Documentary, Film, Review

The Unbearable Being Of Lightness

A film on a suicide note, a shopping area and a few gazes…

The Unbearable Being of Lightness starts with visuals of an air plane taking off from Mumbai airport over the audio of Faiz Ahmed Faiz’s famous poem, Intesaab. The film then gradually unfurls to tell us a multi-layered story about Rohith Vemula, the Phd Dalit Scholar at the University of Hyderabad, who committed suicide on January 17, 2016. The film, or ‘the work’ as Ramchandra PN the filmmaker likes to call it, is an experimental documentary film, if one may call it that, which intentionally uses odd camera angles and some rather unusual juxtaposition techniques to create some extremely disturbing visuals, while simultaneously creating a multi-dimensional ‘work’.

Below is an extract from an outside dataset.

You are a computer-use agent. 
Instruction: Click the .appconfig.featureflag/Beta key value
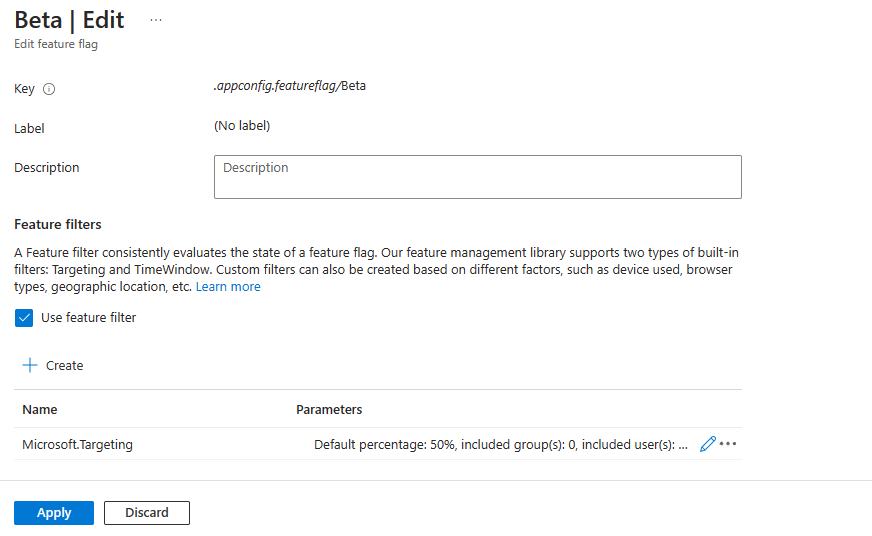pos(290,86)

It all began when Ramchandra was invited to conduct a film related workshop at University of Hyderabad. The original workshop was postponed due to Vermula’s death and the rescheduled workshop was held afresh months after Rohit’s death. By this time, Ramchandra felt he could no longer be indifferent to the happenings at the University of Hyderabad in between and had to react. The film starts with the onward journey of the film maker from Mumbai to Hyderabad and ends with his return to Mumbai; the visuals of this journey in the airplane and on road have been weaved in very intelligently with the main narrative of the film.

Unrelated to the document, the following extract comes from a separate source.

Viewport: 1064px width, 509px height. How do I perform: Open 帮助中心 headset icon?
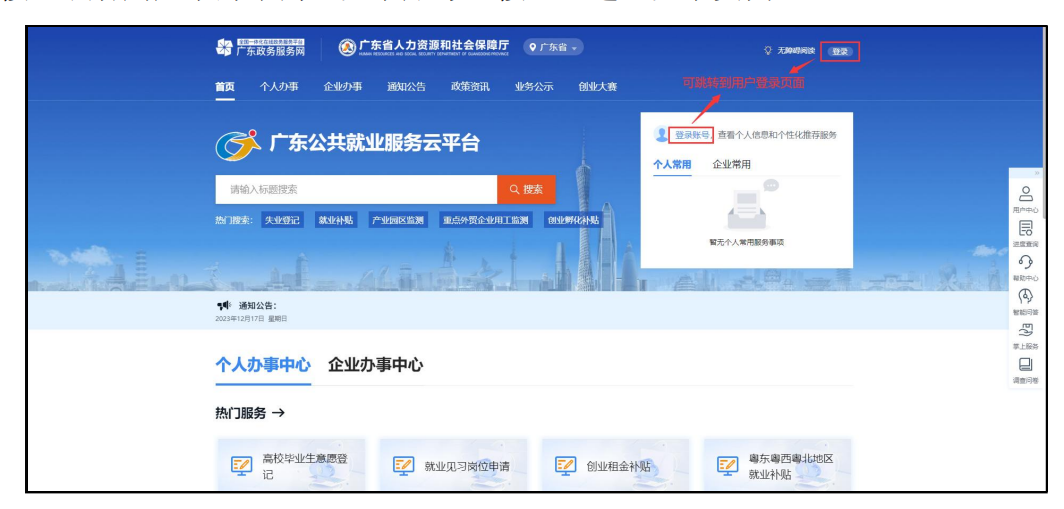(1025, 265)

The central space of discussion in the film is the Shopcom area in the university campus where the students seem to spend a significant amount of their time. The workshop participants read out their ‘actuality reports’ from the visit to the Shopcom in footage from the workshop. The narratives in the ‘actuality reports’ give us the point of view of the posters, protest meetings and the stupa in memory of Rohit Vemula at Shopcom.We get to see Kabir Kala Manch, the Hirawal group and other student groups performing protest songs in the Shopcom area. The visuals of the different locations in the campus and in particular, the protest symbols all around give us a glimpse of Rohith’s life and the disturbed student life in the University campus following his death.

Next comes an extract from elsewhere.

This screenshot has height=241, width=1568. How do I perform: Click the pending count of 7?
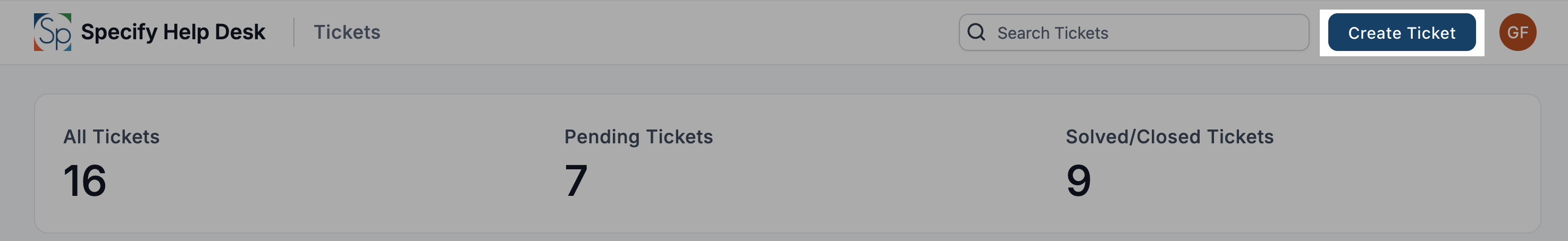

The film moves back and forth between footage of Ramchandra’s workshop, the visuals of the Shopcom area and around the the University campus, Rohit’s suicide letter being read out by an actor whose face is juxtaposed against the sights of a Mangalore mall, and a narrator reading Sudipto Mondal’s article on Rohit Vemula’s family in the Hindustan Times. The visual of the actor reading Rohit’s letter set in a mall is intended to create discomfort in the viewer while highlighting society’s indifference and ignorance in cases such as Vemula’s. Through these juxtapositions, Ramchandra’s conscious effort to experiment with the visual form adds a very interesting hue and layering to his work.

The questions raised by Ramchandra are bound to leave the viewer with very conflicting thoughts about the caste system and the various ways it manifests in primary educational institutions in our country and that is the biggest success of this thought-provoking work.